NEW YORK (Reuters) – A white New York City police officer who killed an unarmed black man with a banned chokehold in 2014 should be fired, a police judge recommended on Friday in a case that stoked the Black Lives Matter movement and reverberated in the U.S. presidential campaign.
Officer Daniel Pantaleo had been on desk duty since widely viewed cellphone videos showed him using the chokehold on Eric Garner during an attempted arrest on a sidewalk in Staten Island, one of five boroughs in the most populous U.S. city. Police believed Garner was selling loose, untaxed cigarettes.
Garner’s repeated dying cries of “I can’t breathe!” became a rallying cry for the growing Black Lives Matter movement, which protests police brutality against blacks around the country.
His death, and the slow-moving investigations that followed, have generated some of the harshest criticisms of Mayor Bill de Blasio during his tenure and have spilled over into his campaign for the Democratic presidential nomination. Protesters chanted “Fire Pantaleo!” during de Blasio’s opening statement in Wednesday’s presidential primary debate in Detroit.

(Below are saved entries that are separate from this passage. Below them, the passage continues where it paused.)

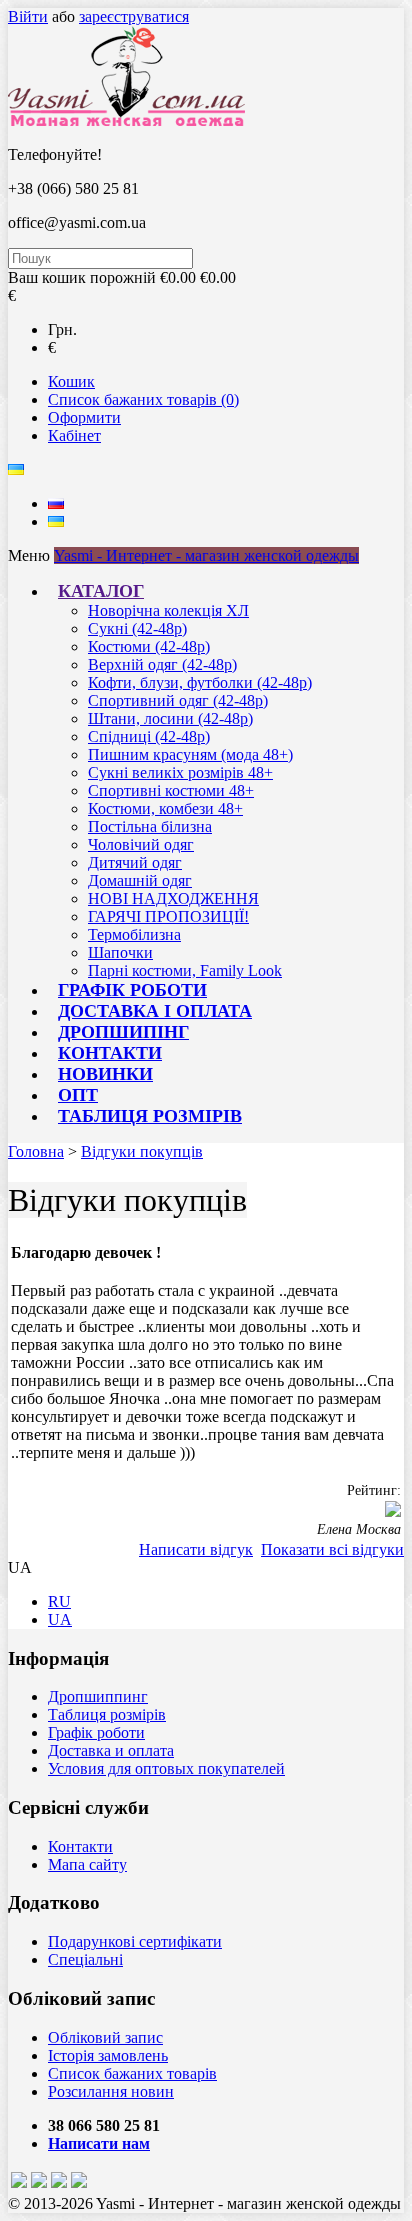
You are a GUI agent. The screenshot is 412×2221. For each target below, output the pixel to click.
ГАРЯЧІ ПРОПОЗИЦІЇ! (168, 916)
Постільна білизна (150, 826)
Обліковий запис (105, 2037)
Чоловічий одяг (141, 844)
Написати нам (99, 2143)
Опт (78, 1095)
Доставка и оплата (111, 1750)
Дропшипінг (123, 1032)
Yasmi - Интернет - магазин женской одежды (206, 555)
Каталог (101, 591)
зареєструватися (134, 16)
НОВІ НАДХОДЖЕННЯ (173, 898)
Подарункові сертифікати (135, 1941)
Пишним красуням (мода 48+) (190, 754)
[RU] (56, 503)
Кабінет (74, 435)
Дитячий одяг (135, 862)
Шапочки (120, 952)
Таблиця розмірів (150, 1116)
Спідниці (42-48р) (149, 736)
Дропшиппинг (98, 1696)
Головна (36, 1151)
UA (60, 1619)
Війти (28, 16)
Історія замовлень (108, 2055)
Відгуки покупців (142, 1151)
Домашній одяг (140, 880)
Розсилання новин (111, 2091)
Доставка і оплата (155, 1011)
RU (59, 1601)
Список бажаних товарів (132, 2073)
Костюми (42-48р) (149, 646)
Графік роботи (132, 990)
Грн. (62, 329)
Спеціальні (85, 1959)
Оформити (84, 417)
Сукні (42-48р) (137, 628)
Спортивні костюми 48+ (171, 790)
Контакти (110, 1053)
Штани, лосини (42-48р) (170, 718)
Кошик (71, 381)
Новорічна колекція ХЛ (168, 610)
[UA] (56, 521)
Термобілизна (134, 934)
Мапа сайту (87, 1864)
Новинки (105, 1074)
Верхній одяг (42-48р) (162, 664)
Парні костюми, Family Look (185, 970)
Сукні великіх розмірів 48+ (180, 772)
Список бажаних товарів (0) (143, 399)
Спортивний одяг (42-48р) (178, 700)
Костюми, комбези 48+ (165, 808)
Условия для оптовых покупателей (166, 1768)
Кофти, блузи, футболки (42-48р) (200, 682)
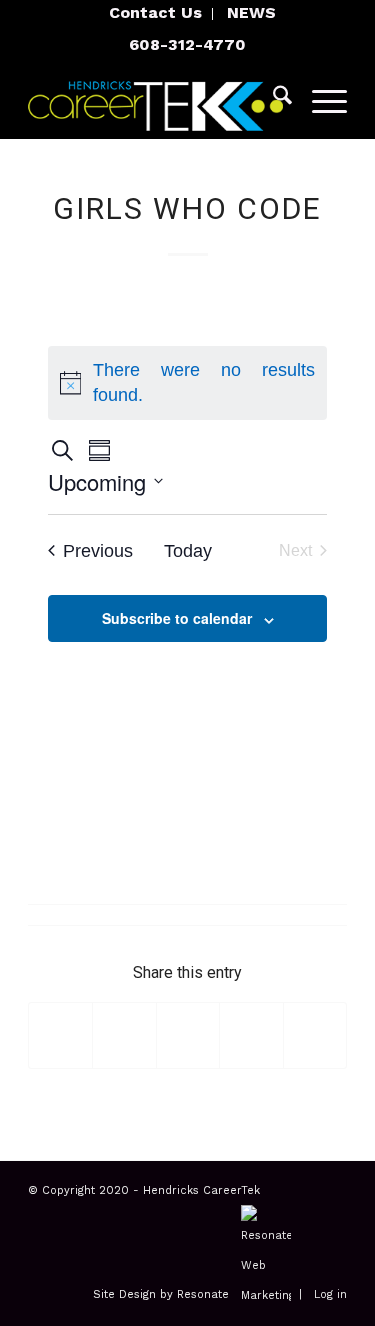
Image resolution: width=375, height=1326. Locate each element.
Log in (330, 1295)
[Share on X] (124, 1035)
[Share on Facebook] (60, 1035)
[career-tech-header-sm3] (155, 99)
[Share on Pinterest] (251, 1035)
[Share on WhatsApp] (188, 1035)
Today (188, 551)
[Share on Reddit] (315, 1035)
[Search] (272, 99)
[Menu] (319, 99)
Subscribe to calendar (177, 618)
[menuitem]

The case tested the liberal mayor’s relationships with both civil rights activists, who have long complained that the city’s black and Latino residents are harassed by police, and the rank-and-file police officers who work for him, some of whom say they have been made scapegoats by his office.
“Today, we finally saw a step towards justice and accountability,” de Blasio told reporters at City Hall. “We saw a process that was actually fair and impartial, and I hope that this will now bring the Garner family a sense of closure and the beginning of some peace.”
The department immediately suspended Pantaleo without pay for 30 days, following standard practice, while the recommendation undergoes final review. The police commissioner is expected to follow the judge’s recommendation, CNN reported.
Firing was one of the few punishments available. A Staten Island grand jury declined to indict Pantaleo in 2014 on criminal charges, and federal prosecutors said last month they would not bring charges because there was insufficient evidence.